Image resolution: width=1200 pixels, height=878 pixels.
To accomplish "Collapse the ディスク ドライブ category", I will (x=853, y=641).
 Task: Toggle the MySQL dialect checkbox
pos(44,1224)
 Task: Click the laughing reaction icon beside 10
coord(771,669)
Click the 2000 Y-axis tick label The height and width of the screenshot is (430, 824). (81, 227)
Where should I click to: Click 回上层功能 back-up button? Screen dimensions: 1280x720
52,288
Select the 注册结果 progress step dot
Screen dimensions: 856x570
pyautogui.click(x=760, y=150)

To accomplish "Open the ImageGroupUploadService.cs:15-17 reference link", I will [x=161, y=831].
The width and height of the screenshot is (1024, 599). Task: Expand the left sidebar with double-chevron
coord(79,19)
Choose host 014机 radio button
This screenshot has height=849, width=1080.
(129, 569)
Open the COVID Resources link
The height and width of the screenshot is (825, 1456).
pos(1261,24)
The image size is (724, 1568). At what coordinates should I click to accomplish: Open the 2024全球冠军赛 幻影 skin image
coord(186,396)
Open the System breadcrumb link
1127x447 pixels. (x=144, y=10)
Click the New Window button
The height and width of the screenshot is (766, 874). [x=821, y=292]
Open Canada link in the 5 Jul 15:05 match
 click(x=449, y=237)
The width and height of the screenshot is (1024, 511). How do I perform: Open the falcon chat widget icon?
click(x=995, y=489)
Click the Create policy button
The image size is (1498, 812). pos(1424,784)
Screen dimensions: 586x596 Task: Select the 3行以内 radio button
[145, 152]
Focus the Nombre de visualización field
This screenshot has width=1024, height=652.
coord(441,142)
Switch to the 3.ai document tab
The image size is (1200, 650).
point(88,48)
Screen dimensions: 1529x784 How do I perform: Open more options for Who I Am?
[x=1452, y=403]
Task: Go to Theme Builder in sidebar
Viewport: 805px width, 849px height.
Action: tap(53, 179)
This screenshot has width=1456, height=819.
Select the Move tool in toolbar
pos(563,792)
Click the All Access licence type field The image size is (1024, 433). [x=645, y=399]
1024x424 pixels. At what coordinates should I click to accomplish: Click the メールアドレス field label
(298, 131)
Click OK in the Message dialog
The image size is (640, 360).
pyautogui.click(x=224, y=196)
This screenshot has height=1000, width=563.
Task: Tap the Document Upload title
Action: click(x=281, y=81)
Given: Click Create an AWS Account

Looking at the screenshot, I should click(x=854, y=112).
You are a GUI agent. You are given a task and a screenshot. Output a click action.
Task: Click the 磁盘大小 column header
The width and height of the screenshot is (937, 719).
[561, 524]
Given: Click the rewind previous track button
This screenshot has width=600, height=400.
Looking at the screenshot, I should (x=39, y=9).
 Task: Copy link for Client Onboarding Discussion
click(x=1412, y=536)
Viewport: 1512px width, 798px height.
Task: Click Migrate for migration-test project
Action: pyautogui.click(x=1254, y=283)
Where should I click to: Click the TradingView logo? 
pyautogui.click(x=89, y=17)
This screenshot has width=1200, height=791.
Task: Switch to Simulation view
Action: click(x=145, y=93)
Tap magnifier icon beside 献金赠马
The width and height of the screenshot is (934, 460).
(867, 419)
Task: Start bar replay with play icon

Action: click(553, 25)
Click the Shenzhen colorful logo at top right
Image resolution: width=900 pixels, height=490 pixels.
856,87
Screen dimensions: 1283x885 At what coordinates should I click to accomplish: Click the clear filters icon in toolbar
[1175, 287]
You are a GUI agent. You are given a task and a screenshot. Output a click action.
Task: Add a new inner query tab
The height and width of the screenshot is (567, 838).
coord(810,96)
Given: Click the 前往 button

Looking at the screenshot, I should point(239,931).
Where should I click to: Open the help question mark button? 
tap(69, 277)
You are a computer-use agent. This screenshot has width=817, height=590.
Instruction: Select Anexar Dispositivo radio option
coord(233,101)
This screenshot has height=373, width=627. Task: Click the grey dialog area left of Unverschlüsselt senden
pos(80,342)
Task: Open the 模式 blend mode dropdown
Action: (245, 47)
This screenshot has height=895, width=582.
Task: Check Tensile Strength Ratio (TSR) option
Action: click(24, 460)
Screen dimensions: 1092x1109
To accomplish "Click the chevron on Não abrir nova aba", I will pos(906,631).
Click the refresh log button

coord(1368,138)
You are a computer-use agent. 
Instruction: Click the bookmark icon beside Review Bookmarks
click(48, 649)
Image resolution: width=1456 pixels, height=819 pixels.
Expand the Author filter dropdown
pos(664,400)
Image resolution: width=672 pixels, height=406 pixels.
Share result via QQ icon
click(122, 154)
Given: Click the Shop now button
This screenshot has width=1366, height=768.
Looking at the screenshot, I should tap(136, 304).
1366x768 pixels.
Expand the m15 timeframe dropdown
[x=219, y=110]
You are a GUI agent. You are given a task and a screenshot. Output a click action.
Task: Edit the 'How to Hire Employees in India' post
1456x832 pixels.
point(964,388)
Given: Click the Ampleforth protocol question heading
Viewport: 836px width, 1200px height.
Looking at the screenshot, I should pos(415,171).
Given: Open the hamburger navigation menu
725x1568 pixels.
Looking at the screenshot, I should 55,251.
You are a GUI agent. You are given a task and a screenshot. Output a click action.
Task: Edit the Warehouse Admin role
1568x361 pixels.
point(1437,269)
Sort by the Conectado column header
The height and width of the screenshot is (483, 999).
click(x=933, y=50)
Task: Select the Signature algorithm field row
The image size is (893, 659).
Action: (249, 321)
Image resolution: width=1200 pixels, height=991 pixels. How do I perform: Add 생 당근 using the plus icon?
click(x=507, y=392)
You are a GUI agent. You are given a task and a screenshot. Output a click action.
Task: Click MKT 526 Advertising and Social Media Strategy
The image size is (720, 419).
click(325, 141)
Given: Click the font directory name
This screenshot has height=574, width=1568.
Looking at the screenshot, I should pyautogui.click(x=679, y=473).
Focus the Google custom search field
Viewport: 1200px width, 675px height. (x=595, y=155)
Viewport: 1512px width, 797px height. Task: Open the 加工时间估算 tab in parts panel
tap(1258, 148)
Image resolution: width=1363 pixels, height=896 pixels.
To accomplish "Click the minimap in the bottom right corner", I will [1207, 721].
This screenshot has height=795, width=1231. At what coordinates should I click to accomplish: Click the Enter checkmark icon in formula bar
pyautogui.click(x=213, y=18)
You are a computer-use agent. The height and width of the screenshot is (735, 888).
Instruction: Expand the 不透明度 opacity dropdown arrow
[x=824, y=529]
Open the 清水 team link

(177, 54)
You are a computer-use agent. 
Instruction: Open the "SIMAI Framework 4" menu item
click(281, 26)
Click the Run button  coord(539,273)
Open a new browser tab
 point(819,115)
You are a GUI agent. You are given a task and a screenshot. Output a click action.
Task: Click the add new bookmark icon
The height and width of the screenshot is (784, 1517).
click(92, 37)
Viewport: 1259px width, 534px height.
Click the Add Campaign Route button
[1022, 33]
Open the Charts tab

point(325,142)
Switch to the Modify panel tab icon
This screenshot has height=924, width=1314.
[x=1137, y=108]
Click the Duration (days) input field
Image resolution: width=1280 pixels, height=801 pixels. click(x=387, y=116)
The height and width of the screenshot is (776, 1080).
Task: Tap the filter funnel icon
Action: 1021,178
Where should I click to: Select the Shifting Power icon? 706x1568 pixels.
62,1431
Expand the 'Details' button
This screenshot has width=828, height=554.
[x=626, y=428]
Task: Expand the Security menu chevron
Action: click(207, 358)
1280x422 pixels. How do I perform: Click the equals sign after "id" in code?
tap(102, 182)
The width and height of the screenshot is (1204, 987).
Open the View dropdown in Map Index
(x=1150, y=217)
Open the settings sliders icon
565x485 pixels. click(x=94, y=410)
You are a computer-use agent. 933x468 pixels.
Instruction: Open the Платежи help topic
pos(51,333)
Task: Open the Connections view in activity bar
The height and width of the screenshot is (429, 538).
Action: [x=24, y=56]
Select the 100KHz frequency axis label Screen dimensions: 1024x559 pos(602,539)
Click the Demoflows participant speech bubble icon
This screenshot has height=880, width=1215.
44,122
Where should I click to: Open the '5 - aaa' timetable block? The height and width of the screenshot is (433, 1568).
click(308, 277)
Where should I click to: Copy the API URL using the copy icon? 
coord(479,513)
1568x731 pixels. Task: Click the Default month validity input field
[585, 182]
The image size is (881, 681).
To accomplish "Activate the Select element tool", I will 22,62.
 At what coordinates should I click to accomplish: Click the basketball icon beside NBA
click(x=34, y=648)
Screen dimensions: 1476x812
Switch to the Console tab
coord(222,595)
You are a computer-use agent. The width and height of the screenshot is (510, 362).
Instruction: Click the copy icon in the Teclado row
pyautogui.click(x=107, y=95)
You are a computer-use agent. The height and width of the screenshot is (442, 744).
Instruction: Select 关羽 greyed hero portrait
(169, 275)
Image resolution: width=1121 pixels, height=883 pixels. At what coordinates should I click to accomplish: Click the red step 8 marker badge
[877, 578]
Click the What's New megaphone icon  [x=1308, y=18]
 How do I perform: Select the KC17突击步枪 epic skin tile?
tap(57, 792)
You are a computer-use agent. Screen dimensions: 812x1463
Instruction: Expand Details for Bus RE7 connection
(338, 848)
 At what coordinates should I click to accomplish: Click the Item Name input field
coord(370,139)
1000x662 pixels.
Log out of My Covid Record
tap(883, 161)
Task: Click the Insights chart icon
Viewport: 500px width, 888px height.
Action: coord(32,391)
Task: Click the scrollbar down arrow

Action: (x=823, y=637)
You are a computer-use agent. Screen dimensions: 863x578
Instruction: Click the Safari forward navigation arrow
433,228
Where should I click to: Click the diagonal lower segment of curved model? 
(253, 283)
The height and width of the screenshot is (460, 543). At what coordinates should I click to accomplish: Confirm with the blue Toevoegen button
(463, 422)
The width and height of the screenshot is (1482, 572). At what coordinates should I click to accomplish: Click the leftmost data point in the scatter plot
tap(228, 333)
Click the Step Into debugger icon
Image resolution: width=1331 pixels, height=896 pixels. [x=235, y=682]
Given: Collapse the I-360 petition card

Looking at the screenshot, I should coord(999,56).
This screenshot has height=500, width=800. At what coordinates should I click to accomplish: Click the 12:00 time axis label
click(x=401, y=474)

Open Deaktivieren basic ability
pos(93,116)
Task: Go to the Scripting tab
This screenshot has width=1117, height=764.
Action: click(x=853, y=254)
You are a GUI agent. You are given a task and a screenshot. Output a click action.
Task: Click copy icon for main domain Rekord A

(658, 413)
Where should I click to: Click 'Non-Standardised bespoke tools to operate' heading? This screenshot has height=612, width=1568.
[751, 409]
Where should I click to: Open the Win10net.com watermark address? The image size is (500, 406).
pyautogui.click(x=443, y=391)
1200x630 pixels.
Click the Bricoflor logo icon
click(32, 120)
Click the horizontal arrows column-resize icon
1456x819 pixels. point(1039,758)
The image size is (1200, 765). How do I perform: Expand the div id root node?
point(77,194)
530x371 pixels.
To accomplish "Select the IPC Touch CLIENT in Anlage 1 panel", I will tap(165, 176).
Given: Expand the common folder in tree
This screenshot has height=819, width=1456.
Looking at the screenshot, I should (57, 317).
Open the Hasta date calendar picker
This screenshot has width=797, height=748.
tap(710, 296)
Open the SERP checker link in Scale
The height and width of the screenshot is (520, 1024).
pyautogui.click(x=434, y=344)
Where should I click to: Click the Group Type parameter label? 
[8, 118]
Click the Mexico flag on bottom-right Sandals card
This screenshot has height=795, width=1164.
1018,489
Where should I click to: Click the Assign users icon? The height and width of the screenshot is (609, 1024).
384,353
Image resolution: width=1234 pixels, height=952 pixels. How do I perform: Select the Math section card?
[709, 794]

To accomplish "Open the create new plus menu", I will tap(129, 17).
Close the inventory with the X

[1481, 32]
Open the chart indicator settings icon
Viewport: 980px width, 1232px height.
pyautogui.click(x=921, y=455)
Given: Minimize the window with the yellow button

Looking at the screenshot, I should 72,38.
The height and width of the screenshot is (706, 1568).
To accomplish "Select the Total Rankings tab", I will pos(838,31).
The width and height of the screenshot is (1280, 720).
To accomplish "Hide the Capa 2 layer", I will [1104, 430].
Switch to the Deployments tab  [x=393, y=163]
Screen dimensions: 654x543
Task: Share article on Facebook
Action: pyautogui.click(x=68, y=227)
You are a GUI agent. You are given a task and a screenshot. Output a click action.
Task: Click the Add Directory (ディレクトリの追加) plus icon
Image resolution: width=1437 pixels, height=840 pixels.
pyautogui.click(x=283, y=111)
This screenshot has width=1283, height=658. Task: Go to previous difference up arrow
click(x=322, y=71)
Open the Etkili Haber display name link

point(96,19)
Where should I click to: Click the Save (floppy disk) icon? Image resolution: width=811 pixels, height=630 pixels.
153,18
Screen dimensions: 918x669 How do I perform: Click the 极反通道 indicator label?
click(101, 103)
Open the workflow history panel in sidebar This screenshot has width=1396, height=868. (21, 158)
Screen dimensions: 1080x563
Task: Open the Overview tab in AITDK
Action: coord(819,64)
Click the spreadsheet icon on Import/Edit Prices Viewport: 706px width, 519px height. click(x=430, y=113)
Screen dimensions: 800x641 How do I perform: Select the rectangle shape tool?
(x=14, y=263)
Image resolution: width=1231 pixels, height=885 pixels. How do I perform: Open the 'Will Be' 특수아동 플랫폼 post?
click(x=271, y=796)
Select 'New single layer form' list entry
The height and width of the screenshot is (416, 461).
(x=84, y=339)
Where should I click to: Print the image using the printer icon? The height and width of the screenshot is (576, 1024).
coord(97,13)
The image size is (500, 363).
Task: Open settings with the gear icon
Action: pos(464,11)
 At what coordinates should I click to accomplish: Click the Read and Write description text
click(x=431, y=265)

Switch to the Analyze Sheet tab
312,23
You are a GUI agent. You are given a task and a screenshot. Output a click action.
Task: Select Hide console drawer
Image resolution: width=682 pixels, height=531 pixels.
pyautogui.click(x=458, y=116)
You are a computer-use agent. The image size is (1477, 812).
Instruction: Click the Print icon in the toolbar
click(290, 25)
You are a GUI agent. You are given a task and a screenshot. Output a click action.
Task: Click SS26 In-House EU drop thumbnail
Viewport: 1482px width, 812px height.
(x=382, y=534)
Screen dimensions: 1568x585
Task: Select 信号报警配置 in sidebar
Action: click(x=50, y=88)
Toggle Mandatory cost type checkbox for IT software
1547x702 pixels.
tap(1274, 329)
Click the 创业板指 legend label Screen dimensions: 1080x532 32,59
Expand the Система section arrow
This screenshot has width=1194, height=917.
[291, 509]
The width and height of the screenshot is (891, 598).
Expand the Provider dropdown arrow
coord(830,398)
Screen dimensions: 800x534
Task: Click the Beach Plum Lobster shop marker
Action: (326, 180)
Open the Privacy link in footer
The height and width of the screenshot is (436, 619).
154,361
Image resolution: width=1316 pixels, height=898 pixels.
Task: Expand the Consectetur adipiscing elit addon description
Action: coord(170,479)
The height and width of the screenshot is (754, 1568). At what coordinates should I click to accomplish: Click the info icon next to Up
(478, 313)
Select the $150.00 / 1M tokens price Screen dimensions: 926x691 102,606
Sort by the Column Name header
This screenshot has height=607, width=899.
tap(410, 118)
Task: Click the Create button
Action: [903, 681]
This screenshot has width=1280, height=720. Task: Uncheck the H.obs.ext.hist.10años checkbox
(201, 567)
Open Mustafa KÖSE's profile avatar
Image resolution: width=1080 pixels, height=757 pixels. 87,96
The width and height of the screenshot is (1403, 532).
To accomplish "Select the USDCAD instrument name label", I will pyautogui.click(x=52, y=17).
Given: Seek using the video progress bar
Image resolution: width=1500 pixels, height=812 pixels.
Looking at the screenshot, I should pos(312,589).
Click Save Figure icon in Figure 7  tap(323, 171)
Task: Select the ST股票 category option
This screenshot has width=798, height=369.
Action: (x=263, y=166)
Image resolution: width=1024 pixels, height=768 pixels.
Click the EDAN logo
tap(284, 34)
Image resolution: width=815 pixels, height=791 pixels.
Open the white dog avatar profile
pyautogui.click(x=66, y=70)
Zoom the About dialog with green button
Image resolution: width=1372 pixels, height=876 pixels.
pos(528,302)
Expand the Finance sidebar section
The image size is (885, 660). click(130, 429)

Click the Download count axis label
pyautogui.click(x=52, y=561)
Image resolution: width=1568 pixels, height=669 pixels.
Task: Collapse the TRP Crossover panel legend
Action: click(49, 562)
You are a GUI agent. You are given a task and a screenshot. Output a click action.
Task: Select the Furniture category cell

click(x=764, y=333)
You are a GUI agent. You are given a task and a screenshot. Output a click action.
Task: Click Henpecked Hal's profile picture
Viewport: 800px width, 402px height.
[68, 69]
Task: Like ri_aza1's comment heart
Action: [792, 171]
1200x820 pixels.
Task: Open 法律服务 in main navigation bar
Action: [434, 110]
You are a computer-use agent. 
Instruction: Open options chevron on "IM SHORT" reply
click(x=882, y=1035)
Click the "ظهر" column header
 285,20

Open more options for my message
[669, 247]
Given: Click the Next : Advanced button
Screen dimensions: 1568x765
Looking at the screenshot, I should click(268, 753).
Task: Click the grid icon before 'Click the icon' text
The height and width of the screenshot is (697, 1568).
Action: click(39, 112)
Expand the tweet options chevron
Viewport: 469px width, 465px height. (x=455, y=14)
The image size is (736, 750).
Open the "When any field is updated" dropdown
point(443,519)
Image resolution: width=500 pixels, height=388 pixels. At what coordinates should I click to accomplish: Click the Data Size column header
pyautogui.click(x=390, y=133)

++++++

■ What is required ■
Reproduce the records starting at the line containing "Given: Minimize the" and ending at the line containing "click(101, 103)", replacing "Deployments" with "Releases" and changing nothing else.

■ Exercise output ■
Given: Minimize the window with the yellow button

Looking at the screenshot, I should 72,38.
The height and width of the screenshot is (706, 1568).
To accomplish "Select the Total Rankings tab", I will pos(838,31).
The width and height of the screenshot is (1280, 720).
To accomplish "Hide the Capa 2 layer", I will [1104, 430].
Switch to the Releases tab  [x=393, y=163]
Screen dimensions: 654x543
Task: Share article on Facebook
Action: pyautogui.click(x=68, y=227)
You are a GUI agent. You are given a task and a screenshot. Output a click action.
Task: Click the Add Directory (ディレクトリの追加) plus icon
Image resolution: width=1437 pixels, height=840 pixels.
pyautogui.click(x=283, y=111)
This screenshot has width=1283, height=658. Task: Go to previous difference up arrow
click(x=322, y=71)
Open the Etkili Haber display name link

point(96,19)
Where should I click to: Click the Save (floppy disk) icon? Image resolution: width=811 pixels, height=630 pixels.
153,18
Screen dimensions: 918x669 How do I perform: Click the 极反通道 indicator label?
click(101, 103)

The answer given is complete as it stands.